When you copy the entries, keep every word exactly as it stands.

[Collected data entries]
------------------------------------------------------------------------

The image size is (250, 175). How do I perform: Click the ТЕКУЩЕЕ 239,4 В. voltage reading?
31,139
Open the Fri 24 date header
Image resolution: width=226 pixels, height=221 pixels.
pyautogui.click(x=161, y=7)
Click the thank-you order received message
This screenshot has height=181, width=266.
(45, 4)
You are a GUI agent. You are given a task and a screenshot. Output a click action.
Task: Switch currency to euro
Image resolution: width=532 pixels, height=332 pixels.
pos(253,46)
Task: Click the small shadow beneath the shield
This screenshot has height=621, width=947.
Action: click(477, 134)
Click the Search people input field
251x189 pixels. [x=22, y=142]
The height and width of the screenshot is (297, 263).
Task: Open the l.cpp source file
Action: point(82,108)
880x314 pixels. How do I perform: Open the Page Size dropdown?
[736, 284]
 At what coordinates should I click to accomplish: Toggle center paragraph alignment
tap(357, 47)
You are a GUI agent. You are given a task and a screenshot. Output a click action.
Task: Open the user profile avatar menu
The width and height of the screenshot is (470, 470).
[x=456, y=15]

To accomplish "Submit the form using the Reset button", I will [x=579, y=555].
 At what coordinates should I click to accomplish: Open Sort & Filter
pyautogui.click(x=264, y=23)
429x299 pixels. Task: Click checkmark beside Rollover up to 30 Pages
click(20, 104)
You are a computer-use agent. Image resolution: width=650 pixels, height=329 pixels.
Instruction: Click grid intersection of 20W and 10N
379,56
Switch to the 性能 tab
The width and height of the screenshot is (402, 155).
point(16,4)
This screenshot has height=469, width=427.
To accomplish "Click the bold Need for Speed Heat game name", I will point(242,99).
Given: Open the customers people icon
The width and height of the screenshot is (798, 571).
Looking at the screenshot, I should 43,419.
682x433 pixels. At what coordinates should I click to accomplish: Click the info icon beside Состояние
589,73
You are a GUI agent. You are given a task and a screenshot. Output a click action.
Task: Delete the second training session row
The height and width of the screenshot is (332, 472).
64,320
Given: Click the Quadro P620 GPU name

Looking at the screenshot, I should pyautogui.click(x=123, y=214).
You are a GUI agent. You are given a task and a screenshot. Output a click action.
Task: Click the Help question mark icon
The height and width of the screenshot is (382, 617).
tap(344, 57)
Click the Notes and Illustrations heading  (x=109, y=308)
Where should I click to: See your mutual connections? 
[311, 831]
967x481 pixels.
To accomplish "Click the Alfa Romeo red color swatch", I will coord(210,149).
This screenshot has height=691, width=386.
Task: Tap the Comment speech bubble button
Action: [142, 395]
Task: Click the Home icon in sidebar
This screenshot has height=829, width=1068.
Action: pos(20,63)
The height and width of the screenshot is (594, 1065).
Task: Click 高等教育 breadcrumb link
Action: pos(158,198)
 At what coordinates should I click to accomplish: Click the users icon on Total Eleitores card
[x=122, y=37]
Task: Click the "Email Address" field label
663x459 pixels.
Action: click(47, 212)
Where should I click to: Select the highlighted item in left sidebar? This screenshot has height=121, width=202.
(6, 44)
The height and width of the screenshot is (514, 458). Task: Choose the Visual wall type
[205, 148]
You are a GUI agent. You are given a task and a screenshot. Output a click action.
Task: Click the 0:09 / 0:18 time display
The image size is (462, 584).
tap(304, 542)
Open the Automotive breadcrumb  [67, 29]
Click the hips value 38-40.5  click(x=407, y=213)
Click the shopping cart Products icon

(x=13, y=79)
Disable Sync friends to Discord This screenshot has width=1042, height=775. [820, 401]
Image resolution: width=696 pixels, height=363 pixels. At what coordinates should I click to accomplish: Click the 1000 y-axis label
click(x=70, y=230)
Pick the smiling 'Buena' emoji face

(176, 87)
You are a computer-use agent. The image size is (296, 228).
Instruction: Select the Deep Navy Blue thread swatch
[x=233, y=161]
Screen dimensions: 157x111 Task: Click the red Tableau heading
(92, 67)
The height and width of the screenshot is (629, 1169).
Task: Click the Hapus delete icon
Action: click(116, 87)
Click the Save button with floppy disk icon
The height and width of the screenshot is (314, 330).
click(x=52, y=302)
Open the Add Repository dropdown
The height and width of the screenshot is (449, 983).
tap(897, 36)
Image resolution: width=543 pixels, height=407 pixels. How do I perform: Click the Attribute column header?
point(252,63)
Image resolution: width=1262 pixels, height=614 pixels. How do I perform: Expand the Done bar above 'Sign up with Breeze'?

------------------------------------------------------------------------

• [PROBLEM SOLUTION]:
The image size is (250, 175). How do I perform: Click the ТЕКУЩЕЕ 239,4 В. voltage reading?
31,139
Open the Fri 24 date header
Image resolution: width=226 pixels, height=221 pixels.
pyautogui.click(x=161, y=7)
Click the thank-you order received message
This screenshot has height=181, width=266.
(45, 4)
You are a GUI agent. You are given a task and a screenshot. Output a click action.
Task: Switch currency to euro
Image resolution: width=532 pixels, height=332 pixels.
pos(253,46)
Task: Click the small shadow beneath the shield
This screenshot has height=621, width=947.
Action: click(477, 134)
Click the Search people input field
251x189 pixels. [x=22, y=142]
The height and width of the screenshot is (297, 263).
Task: Open the l.cpp source file
Action: point(82,108)
880x314 pixels. How do I perform: Open the Page Size dropdown?
[736, 284]
 At what coordinates should I click to accomplish: Toggle center paragraph alignment
tap(357, 47)
You are a GUI agent. You are given a task and a screenshot. Output a click action.
Task: Open the user profile avatar menu
The width and height of the screenshot is (470, 470).
[x=456, y=15]

To accomplish "Submit the form using the Reset button", I will [x=579, y=555].
 At what coordinates should I click to accomplish: Open Sort & Filter
pyautogui.click(x=264, y=23)
429x299 pixels. Task: Click checkmark beside Rollover up to 30 Pages
click(20, 104)
You are a computer-use agent. Image resolution: width=650 pixels, height=329 pixels.
Instruction: Click grid intersection of 20W and 10N
379,56
Switch to the 性能 tab
The width and height of the screenshot is (402, 155).
point(16,4)
This screenshot has height=469, width=427.
To accomplish "Click the bold Need for Speed Heat game name", I will point(242,99).
Given: Open the customers people icon
The width and height of the screenshot is (798, 571).
Looking at the screenshot, I should 43,419.
682x433 pixels. At what coordinates should I click to accomplish: Click the info icon beside Состояние
589,73
You are a GUI agent. You are given a task and a screenshot. Output a click action.
Task: Delete the second training session row
The height and width of the screenshot is (332, 472).
64,320
Given: Click the Quadro P620 GPU name

Looking at the screenshot, I should pyautogui.click(x=123, y=214).
You are a GUI agent. You are given a task and a screenshot. Output a click action.
Task: Click the Help question mark icon
The height and width of the screenshot is (382, 617).
tap(344, 57)
Click the Notes and Illustrations heading  (x=109, y=308)
Where should I click to: See your mutual connections? 
[311, 831]
967x481 pixels.
To accomplish "Click the Alfa Romeo red color swatch", I will coord(210,149).
This screenshot has height=691, width=386.
Task: Tap the Comment speech bubble button
Action: [142, 395]
Task: Click the Home icon in sidebar
This screenshot has height=829, width=1068.
Action: pos(20,63)
The height and width of the screenshot is (594, 1065).
Task: Click 高等教育 breadcrumb link
Action: pos(158,198)
 At what coordinates should I click to accomplish: Click the users icon on Total Eleitores card
[x=122, y=37]
Task: Click the "Email Address" field label
663x459 pixels.
Action: click(47, 212)
Where should I click to: Select the highlighted item in left sidebar? This screenshot has height=121, width=202.
(6, 44)
The height and width of the screenshot is (514, 458). Task: Choose the Visual wall type
[205, 148]
You are a GUI agent. You are given a task and a screenshot. Output a click action.
Task: Click the 0:09 / 0:18 time display
The image size is (462, 584).
tap(304, 542)
Open the Automotive breadcrumb  [67, 29]
Click the hips value 38-40.5  click(x=407, y=213)
Click the shopping cart Products icon

(x=13, y=79)
Disable Sync friends to Discord This screenshot has width=1042, height=775. [820, 401]
Image resolution: width=696 pixels, height=363 pixels. At what coordinates should I click to accomplish: Click the 1000 y-axis label
click(x=70, y=230)
Pick the smiling 'Buena' emoji face

(176, 87)
You are a computer-use agent. The image size is (296, 228).
Instruction: Select the Deep Navy Blue thread swatch
[x=233, y=161]
Screen dimensions: 157x111 Task: Click the red Tableau heading
(92, 67)
The height and width of the screenshot is (629, 1169).
Task: Click the Hapus delete icon
Action: click(116, 87)
Click the Save button with floppy disk icon
The height and width of the screenshot is (314, 330).
click(x=52, y=302)
Open the Add Repository dropdown
The height and width of the screenshot is (449, 983).
tap(897, 36)
Image resolution: width=543 pixels, height=407 pixels. How do I perform: Click the Attribute column header?
point(252,63)
Image resolution: width=1262 pixels, height=614 pixels. How do I perform: Expand the Done bar above 'Sign up with Breeze'?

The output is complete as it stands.